Cosmopsychism reverses the explanatory direction of micro-panpsychism. Rather than building up from proto-experiential particles to cosmic mind, it begins with a single, whole, experiential cosmos and derives individual minds as limitations or aspects of it. The universe has one vast experience; what we call individual consciousness is a kind of focalization or self-distinction within that whole. This view has respectable roots in Schelling and Schopenhauer and has been revived in contemporary analytic philosophy by thinkers such as Itay Shani and, in modified form, by Philip Goff's panpsychist cosmology.

The view's genuine advantage is that it dissolves the combination problem: if the whole is prior, there is no combination of parts to explain. Individual minds are decompositions rather than compositions. But it immediately generates a decomposition problem that is just as severe. How does a single, undivided cosmic consciousness give rise to the distinct, bounded, perspectival experiences of billions of separate individuals, each with its own private access and its own point of view? The step from unity to multiplicity is no more transparent than the step from multiplicity to unity. In trading the combination problem for the decomposition problem, cosmopsychism has not solved anything—it has renamed it.

The parsimony violation here is the most flagrant of the three positions. Micro-panpsychism adds experiential properties to every particle; cosmopsychism does something bolder—it attributes to the universe as a whole a unified experience more complex and fundamental than any physical property we know of. This is a single extraordinary posit rather than a distributed one, but its magnitude is unmatched. The cosmos-as-subject has no empirical handle whatsoever. It is, by construction, invisible to any experiment, since any experiment is conducted within it rather than on it. It is, in other words, a theoretical entity that cannot in principle be tested, which places cosmopsychism in a strange epistemic position: it aspires to explain the most intimate feature of reality—that it is experienced—by positing the most remote and unverifiable entity imaginable.

There is also a problem of individuation that cosmopsychism tends to wave past.
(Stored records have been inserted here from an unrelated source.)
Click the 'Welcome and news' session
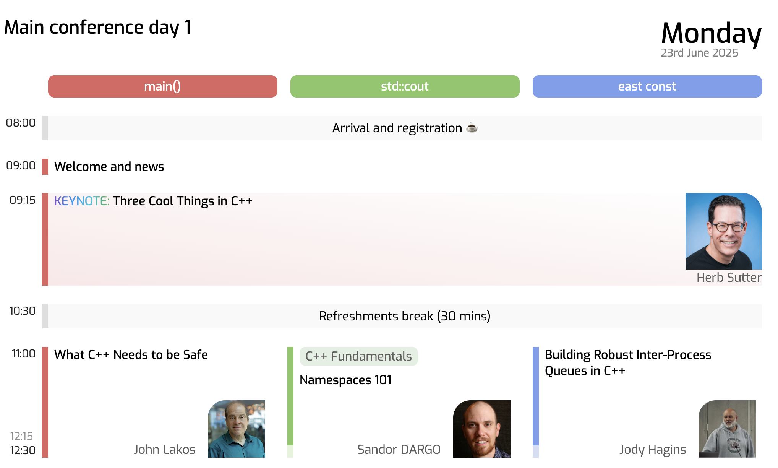The height and width of the screenshot is (468, 778). [x=109, y=166]
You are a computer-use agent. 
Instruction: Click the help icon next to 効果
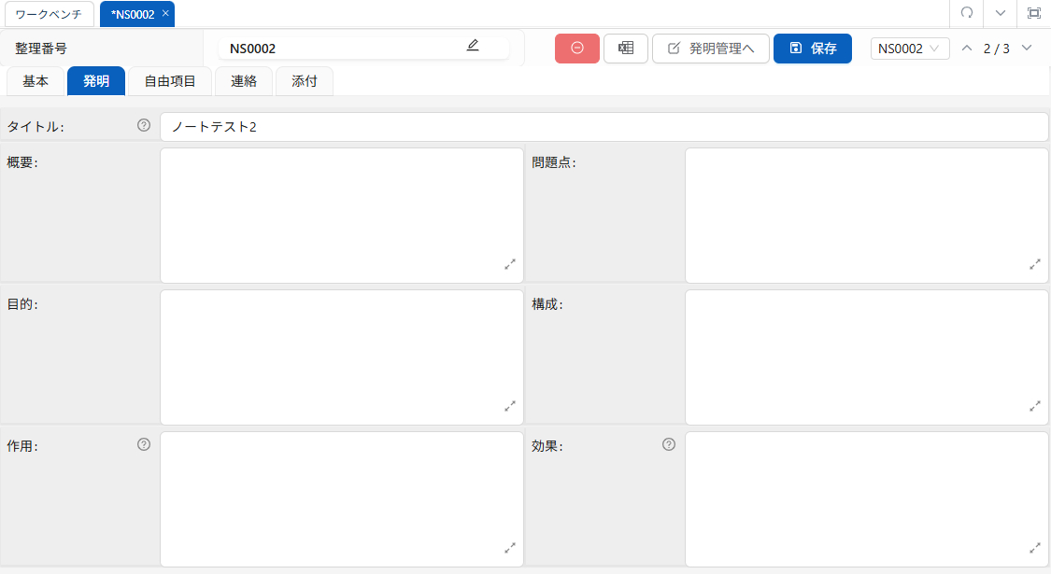669,444
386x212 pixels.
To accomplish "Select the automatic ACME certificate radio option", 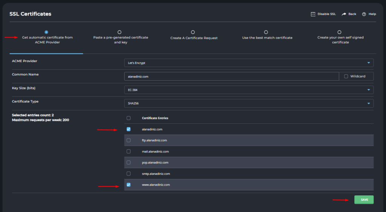I will 46,32.
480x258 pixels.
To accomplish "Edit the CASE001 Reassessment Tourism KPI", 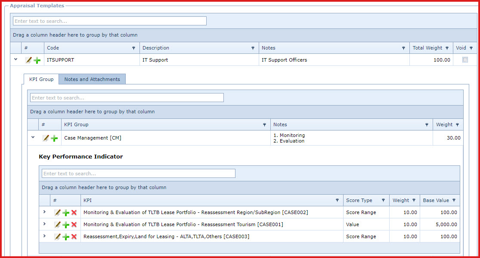I will [x=57, y=225].
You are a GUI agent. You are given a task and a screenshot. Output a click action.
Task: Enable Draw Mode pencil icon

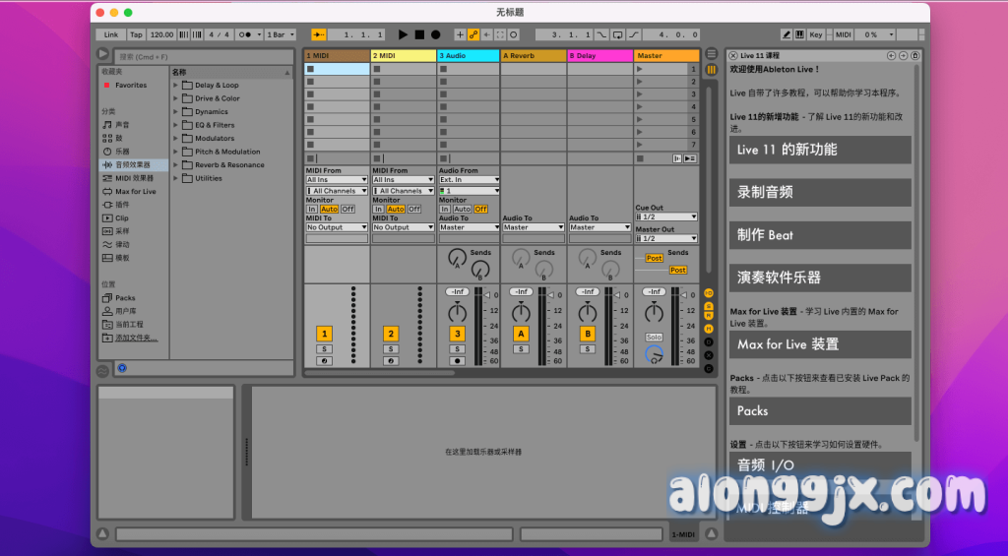point(787,34)
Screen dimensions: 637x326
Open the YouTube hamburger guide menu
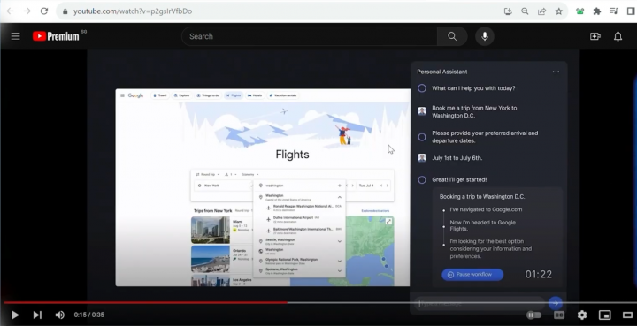pyautogui.click(x=15, y=36)
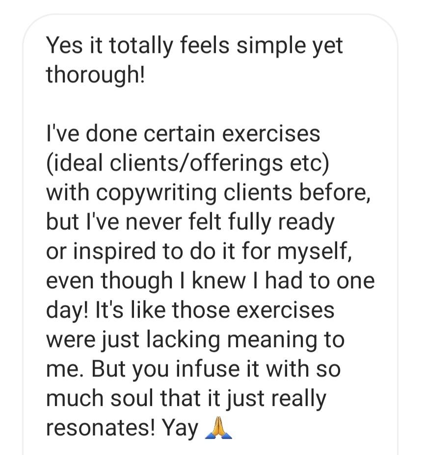Tap the line 'or inspired to do it for myself,'
This screenshot has width=425, height=455.
[x=199, y=252]
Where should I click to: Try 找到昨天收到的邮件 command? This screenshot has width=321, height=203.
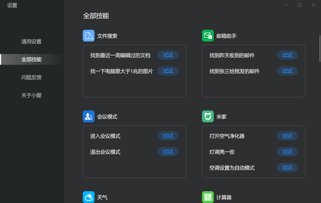click(287, 55)
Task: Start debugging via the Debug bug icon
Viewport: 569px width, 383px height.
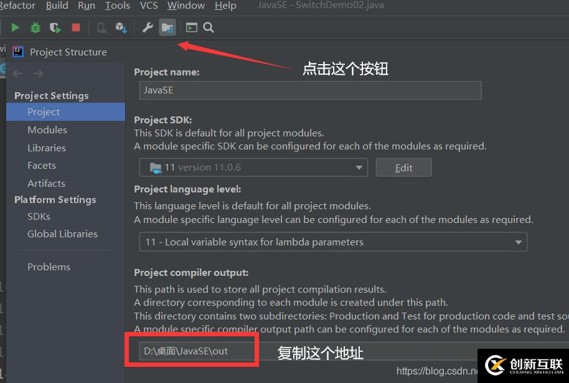Action: click(35, 27)
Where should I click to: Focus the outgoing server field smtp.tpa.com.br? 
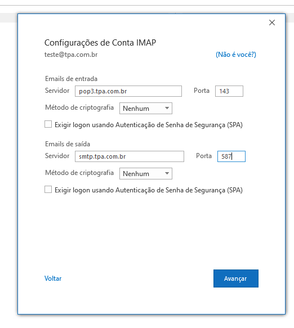coord(130,156)
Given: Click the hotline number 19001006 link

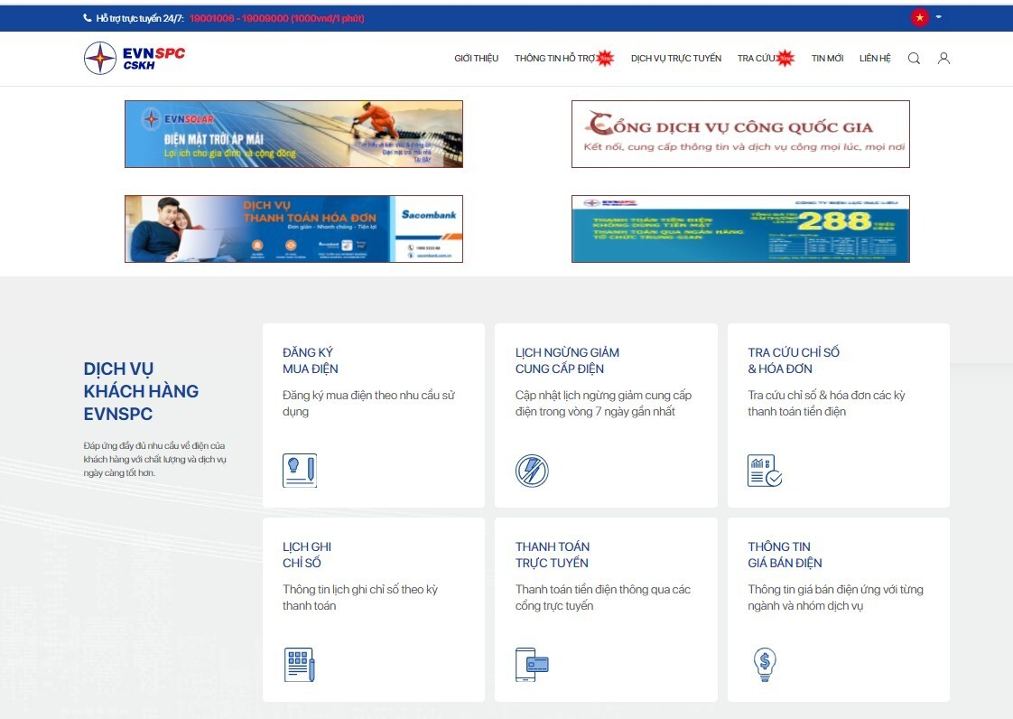Looking at the screenshot, I should pyautogui.click(x=209, y=18).
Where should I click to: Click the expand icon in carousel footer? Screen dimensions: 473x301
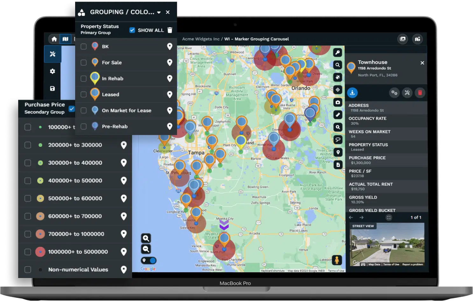point(389,218)
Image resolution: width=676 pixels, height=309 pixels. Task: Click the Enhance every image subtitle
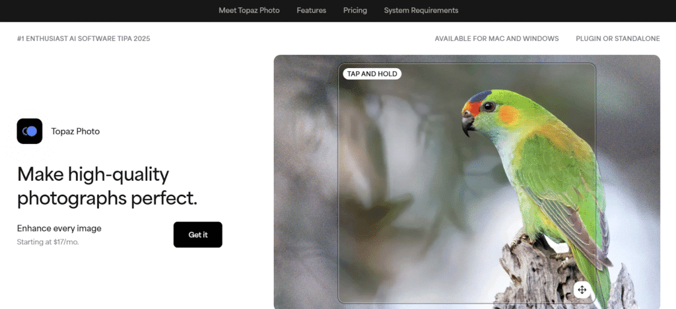coord(59,228)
If the cosmos has experience, it presumably has it in a single, undivided way. But human experience is thoroughly perspectival: I experience from here, not there; I experience this rather than that; my experience is bounded by my skin and my moment. The cosmic experience, if it is to ground these features, must somehow contain spatial and temporal structure, finitude, and the asymmetry of self and world. But these are precisely the features that make individual experience what it is, and attributing them pre-emptively to the whole seems to smuggle in what was supposed to be derived. The unity of cosmic consciousness dissolves, on examination, into something that looks very much like the plurality it was meant to explain.

The common thread

Across all three scales, a pattern recurs: the hard problem of consciousness is displaced rather than solved. Micro-panpsychism moves it to the combination of elementary experiences. Emergentism restates it as the mystery of strong emergence. The transmission theory moves it to the interaction of soul and body, or to the individuation of cosmic mind at the meso level. Cosmopsychism moves it to the decomposition of a cosmic subject into finite perspectives. In each case, what the view offers is a different location for the mystery, often accompanied by a rhetoric of solution that the underlying structure does not support.

The honest position may be that we do not yet have the conceptual vocabulary to solve the hard problem, and that premature theoretical commitment—whether to particles with inner lives, emergent souls, or a dreaming cosmos—obscures this fact. Each alternative to materialism trades one kind of unintelligibility for another, and the trade is frequently conducted without full disclosure. Acknowledging this is not despair. It is the beginning of intellectual honesty about one of the hardest questions we have ever asked.